Autumn and spring are my favourite seasons. I think it’s because of the changes we see during those months, changes in the colours of our world, in the life all around us.

So, what are my ten reasons for loving autumn so much?


1) Colour
The colours in the landscape, and I don’t just mean the trees. The diversity of colour in the berries is astonishing and they provide such a welcome burst of brightness on grey cloudy days.


2) Leaves
There’s nothing more fun than kicking your way through a great drift of crunchy autumn leaves and there’s nothing more peaceful than sitting quietly beneath a tree, watching and listening to the leaves fall.


3) Homemade soup
As the days get shorter and the temperatures cooler, my mind turns to comfort food, and there’s nothing better than a big bowl of homemade soup and a chunky piece of bread. And it’s healthy and nutritious!


4) Knitting
My hands get too warm to knit in the summer months but come the cooler evenings and I’m reaching for my knitting. Yes, I did get my stash of wool freighted all the way from New Zealand when I moved to Wales.

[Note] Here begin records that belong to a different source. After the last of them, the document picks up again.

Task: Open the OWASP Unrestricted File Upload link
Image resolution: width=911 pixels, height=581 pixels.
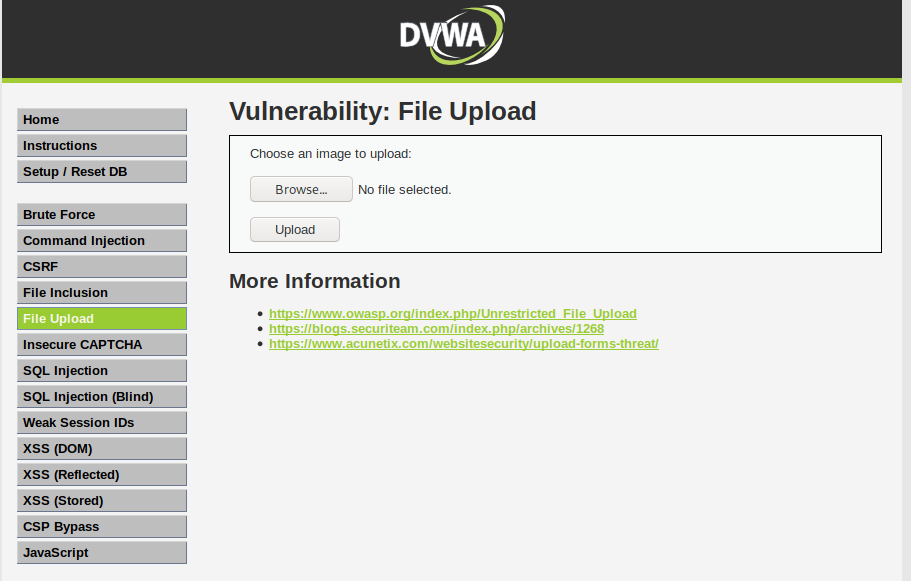Action: pos(453,314)
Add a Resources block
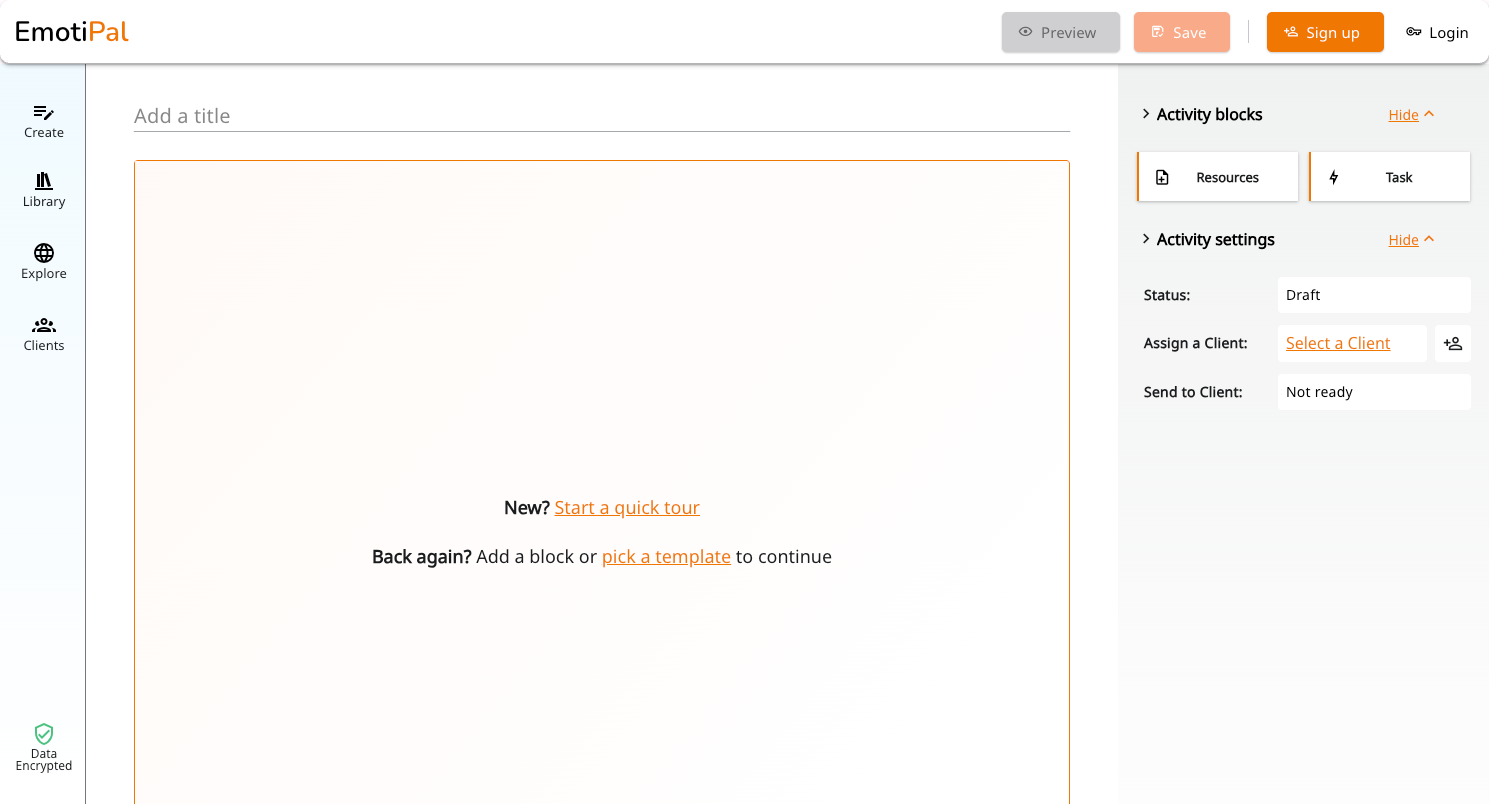The height and width of the screenshot is (804, 1489). (x=1218, y=177)
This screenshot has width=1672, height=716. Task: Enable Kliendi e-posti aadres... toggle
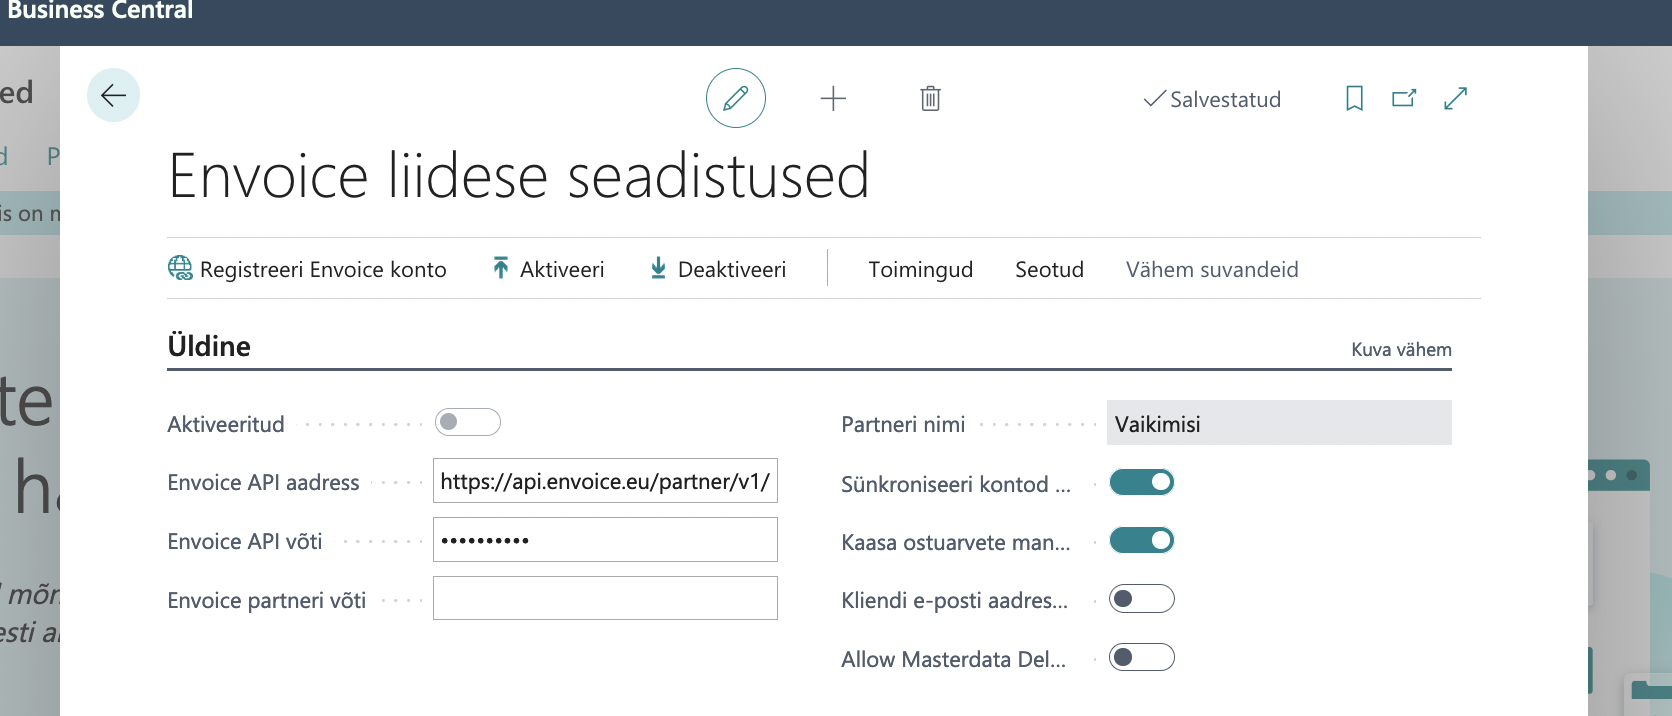1142,599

Yes, I have knitting in progress: finishing off the sleeves of this jumper I started last winter, and the rib started for a fairisle vest.


5) Scarves
Of course, I wear scarves all year round but, in winter, they’re more of a cosy necessity than an optional extra. At current count I have 21 – and these come from such diverse countries as India, Cambodia (several), Peru, Morocco, Scotland (family tartan, of course!), Turkey, Australia, and New Zealand – but I need more!


6) Nutty squirrels
The grey squirrels in the parks and woodlands here are going crazy at the moment, madly scrabbling about trying to find and secrete away as many nuts as possible to tide them over the coming winter months. Their antics are laugh-out-loud funny!


7) Slippers
When you have slippers as delightful as these, how can you not like the cooler evenings when they come out of the wardrobe and on to the tootsies? I think they’re hedgehogs, but that’s open to interpretation.


8) Fungi forays
Though I’ve always loved to eat mushrooms, my appreciation for non-edible fungi has only really sprouted in the last few years. Like the berries and the leaves, they add wonderful colour to the autumn landscape. Their huge range of size, shape and colour is astonishing … and they can be frustratingly difficult to identify!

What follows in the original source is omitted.